Felizmente, o “povo ignorante” não se deixa embalar por esses cantares, e continua a relegar-vos para a insignificância. O próprio PS, que se aproveitou de vós durante esta legislatura, não vê a hora de vos dar um grande pontapé no traseiro. Até o PAN servirá para isso.
Votem em quem quiserem.
Mas votem!
Bem dito. Só é pena que a sujeita, uma jovem (pela voz), nos trate por tu. Só isso poderá ser suficiente, se estiver mal disposto, a não ir votar. Chateia-me que uma criatura que nunca vi na vida me trate por tu. Tal como alguns anúncios que se ouvem na Rádio e TV e até em cartazes. Um raio que parta essa malta. Haja respeito e educação. É caso para dizer à sujeinha: tu é a tua mãe!
Tito Adriano
🙂 Isto é dirigido a jovens, feito por uma jovem, eles gostam assim :-)…
O que me preocupa mais no abstencionismo eleitoral dos jovens portugueses, independentemente donde votam, é intuir que há uma relação directa e clara, entre todo o processo educacional destes, com especial incidência no próprio lar, e o cumprimento desse dever cívico. É pena não haver um estudo aprofundado sobre esse fenómeno.
Em lares com relações parentais estáveis, sem precariedade laboral permanente, sem problemas de toxicodependência e alcoolismo, há uma forte predisposição dos jovens descendentes para votarem. Eu vejo isso na minha própria família, e cada um vota onde quer, da direita à esquerda. Fora deste quadro sociológico, acredito bem que a vontade de votar seja diminuta, mais por descrença e ignorância do que por preguiça.
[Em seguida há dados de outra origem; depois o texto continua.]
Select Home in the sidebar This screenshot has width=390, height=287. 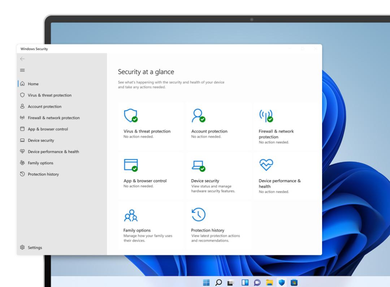[33, 84]
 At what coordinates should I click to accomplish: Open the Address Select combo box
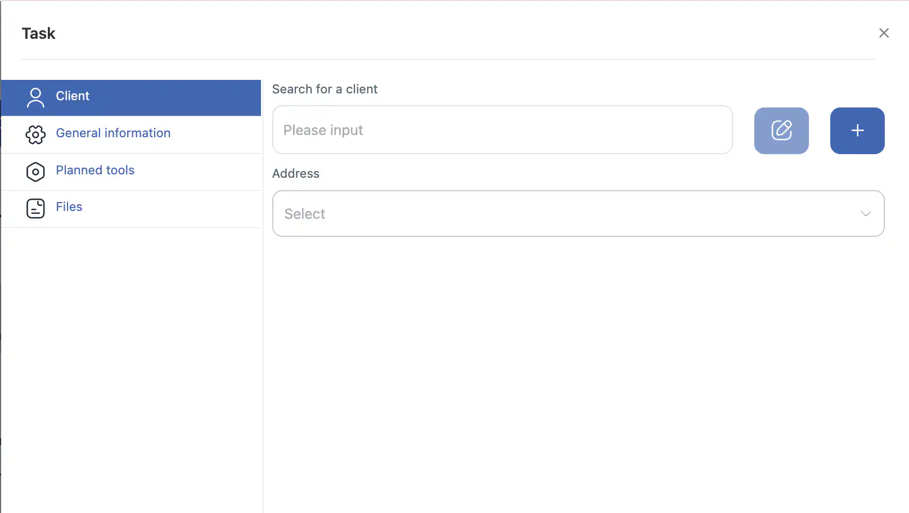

Ninguém vota por nada. Isso não existe. Todos votam por alguma coisa. Quanto mais não seja, para impedir que outros estraguem aquilo que nós próprios achamos ser a defesa do mínimo do mínimos da dignidade humana.
Será que ainda haverá alguém que se abespinhe por ser tratado por tu por uma pessoa mais nova? No tempo da outra senhora incutinham-nos a ideia de que devíamos tratar os mais velhos por senhor ou senhora em sinal de respeito. Mas isto só era real entre os pobres porque nos ricos os pais tratavam os filhos por senhor e os filhos tratavam os pais por tu. Isto é que era ridículo, só no nosso país é que existem estes pruridos. Somos um país de “doutores” mas com pouco intelecto e é por isso, que quando saiem das Universidades vão estagiar num qualquer café local a servirem bicas á mesa ou numa qualquer caixa de supermercado. Respeito é não nos insultarmos uns aos outros sob a capa do anonimato e isto verifica-se muito no Aventar.
A propaganda do regime não está mal mas eu diria aos jovens para se inscreverem numa jota do alterne e votarem nesse partido pois assim teriam a garantia de que não teriam de emigrar pois iriam desfrutar de um bom emprego no aparelho do estado.
Quanto aos outros jovens diria para aproveitarem o dia, não para ir perder tempo numa assembleia de voto mas para planearem a sua vida num novo país quando tiverem de emigrar para ganharem mais que o salário mínimo.
O Miguel Portas até se assustaria ao ouvir o BE dizer-se social-democrata e a pedir votos dos eleitores do CDS.
Quanto populismo. Não vale tudo, apesar de tudo.
O Miguel Portas näo se assustaria porque ele sabia que isso é verdade.
Em Portugal há 2 partidos com programa social-democrata, o BE e o PCP.
O PS tem programa centrista (social-liberal?), o PSD tem programa neoliberal.